If your initial treatment was lumpectomy and radiation therapy, then the standard of care for a local recurrence is mastectomy. But not much research has been done to figure out if chemotherapy after surgery for a local recurrence would offer benefits.

Results from the CALOR (Chemotherapy as Adjuvant for Locally Recurrent Breast Cancer) study suggest that chemotherapy after surgery for locally recurrent breast cancer improves both disease-free survival and overall survival.

Disease-free survival is how long a woman lives without the cancer coming back. Overall survival is how long a woman lives with or without the cancer coming back.

The study was presented at the 2012 San Antonio Breast Cancer Symposium.

The CALOR study looked at 162 women who had been diagnosed with locally recurrent breast cancer and followed them for more than 5 years. About half the women were randomly assigned to get chemotherapy after surgery. The other half didn’t get chemotherapy.

After 5 years, 69% of the 85 women who got chemotherapy were alive without the breast cancer coming back, compared to 57% of the 77 women who didn’t get chemotherapy. This means that women who got chemotherapy had a 41% lower risk of the cancer coming back or growing.

Looking at overall survival, the researchers found that 88% of the women who had chemotherapy were alive after 5 years compared to 76% of the women who didn’t get chemotherapy.

The researchers also looked to see if the hormone-receptor status of the cancer made a difference in the benefits offered by the chemotherapy. It did:

  • 67% of women diagnosed with estrogen-receptor-negative breast cancer who got chemotherapy were alive without the cancer coming back after 5 years compared to 35% of similar women who didn’t get chemotherapy

Chemotherapy’s effect on overall survival didn’t seem to be related to hormone-receptor status.

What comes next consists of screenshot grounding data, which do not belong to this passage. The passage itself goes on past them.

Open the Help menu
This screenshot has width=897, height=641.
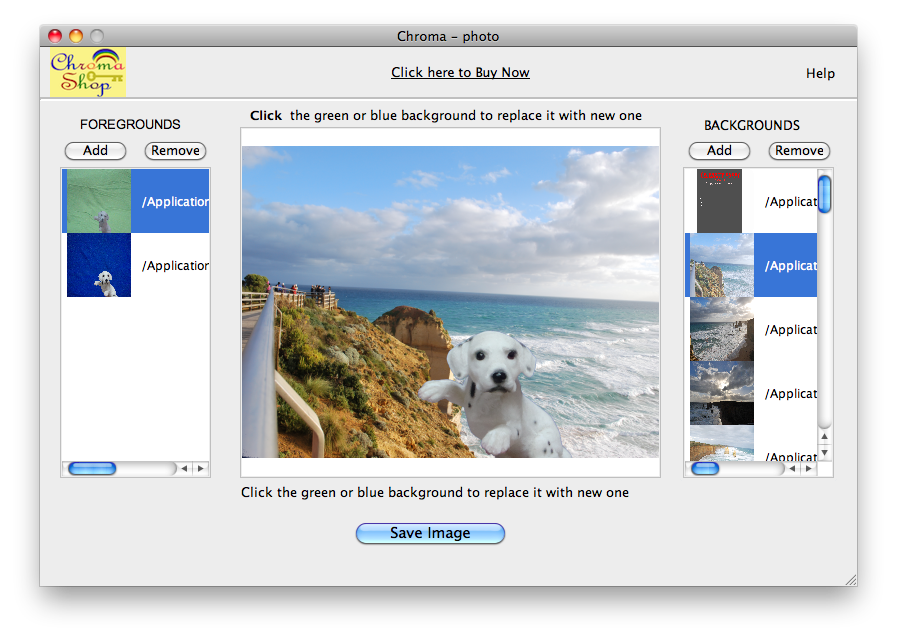[x=820, y=73]
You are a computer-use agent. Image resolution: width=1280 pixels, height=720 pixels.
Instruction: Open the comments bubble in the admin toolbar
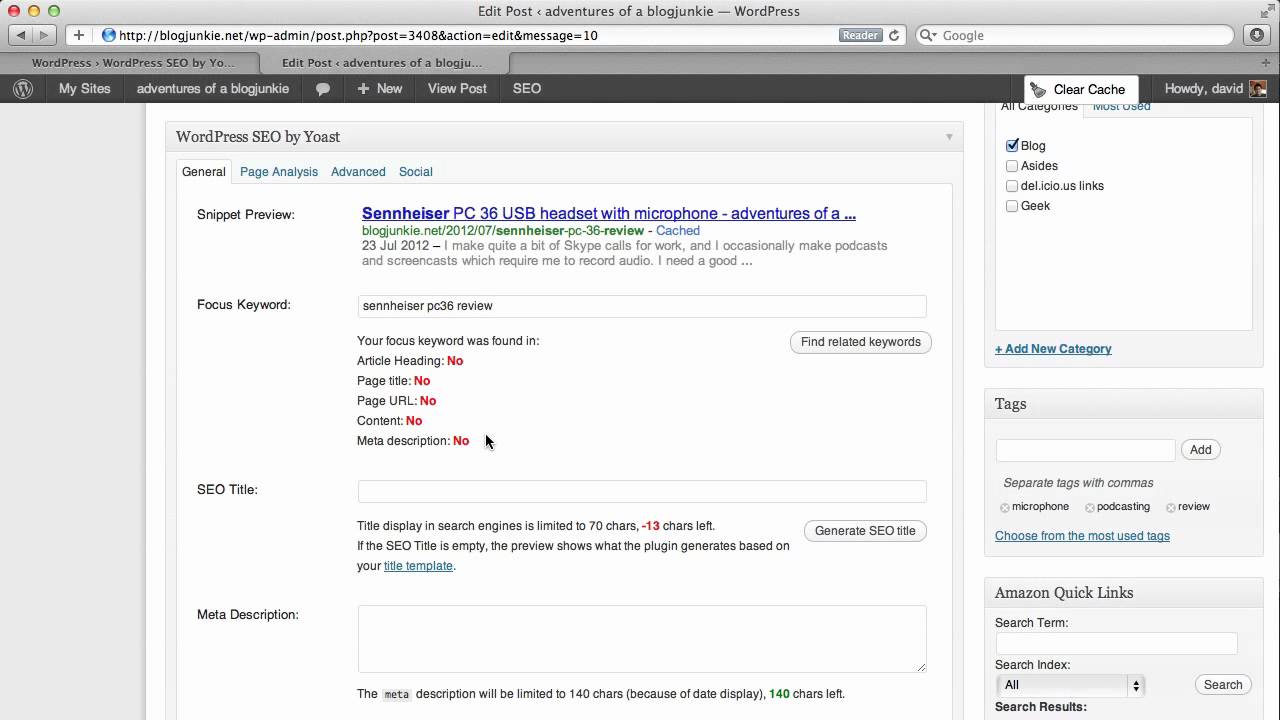(323, 88)
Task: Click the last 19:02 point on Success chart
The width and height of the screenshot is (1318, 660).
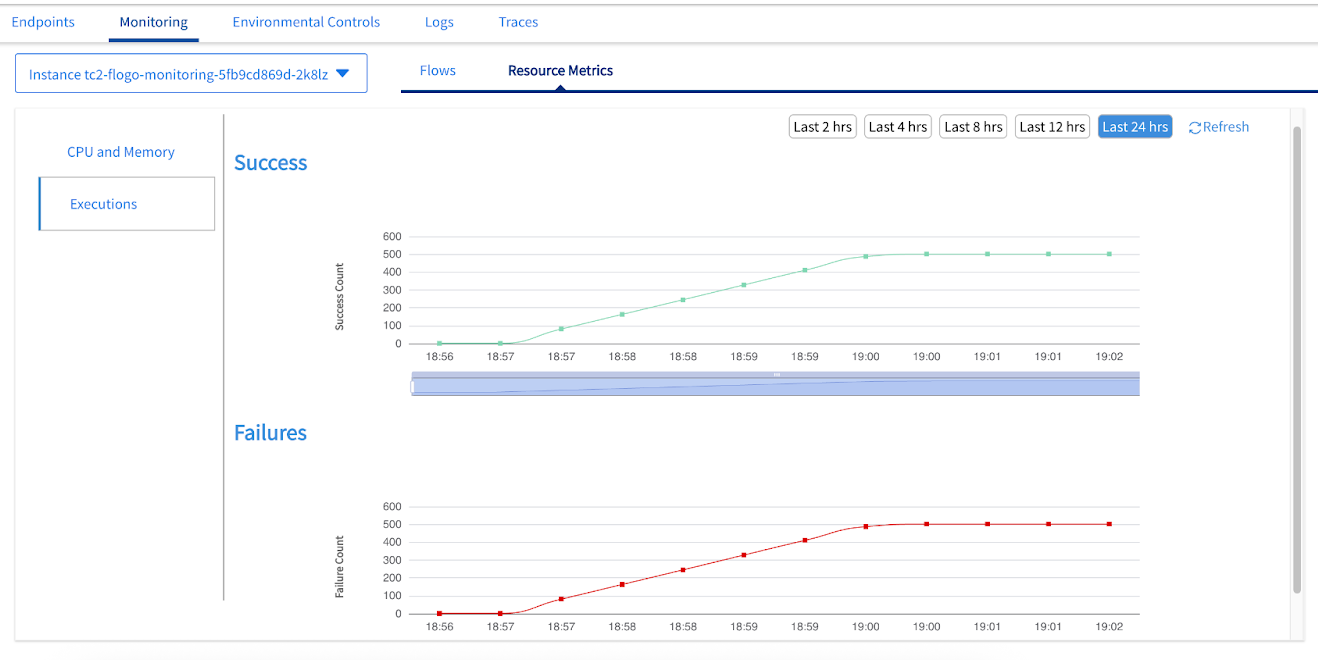Action: (1109, 254)
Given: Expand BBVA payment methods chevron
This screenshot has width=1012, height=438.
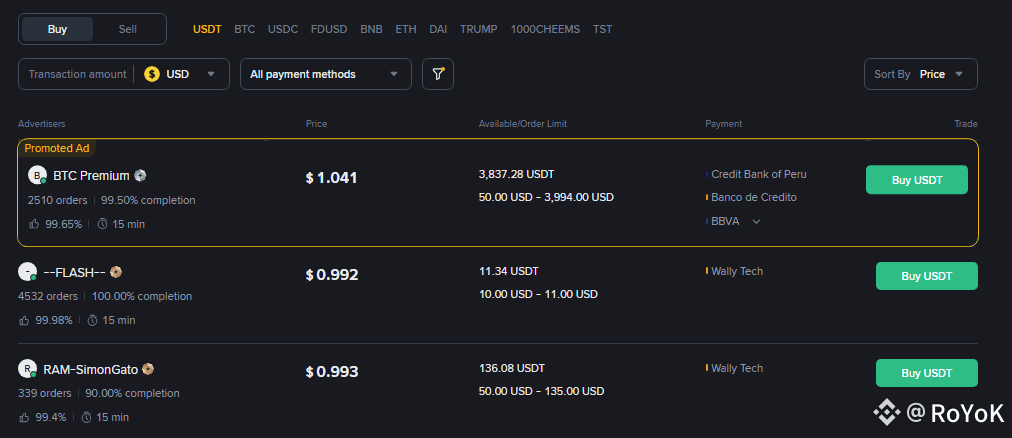Looking at the screenshot, I should pos(756,221).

If you’ve been diagnosed with locally recurrent breast cancer, your doctor will evaluate all the details of your unique situation and recommend a treatment plan after surgery tailored to your risk of recurrence or a new cancer diagnosis. If you’re in the process of deciding on treatments after surgery, you may want to talk to your doctor about this study, especially if the cancer is estrogen-receptor-negative. By considering the characteristics of the cancer and all possible treatment options, you and your doctor can decide on a treatment plan that makes the most sense for YOU.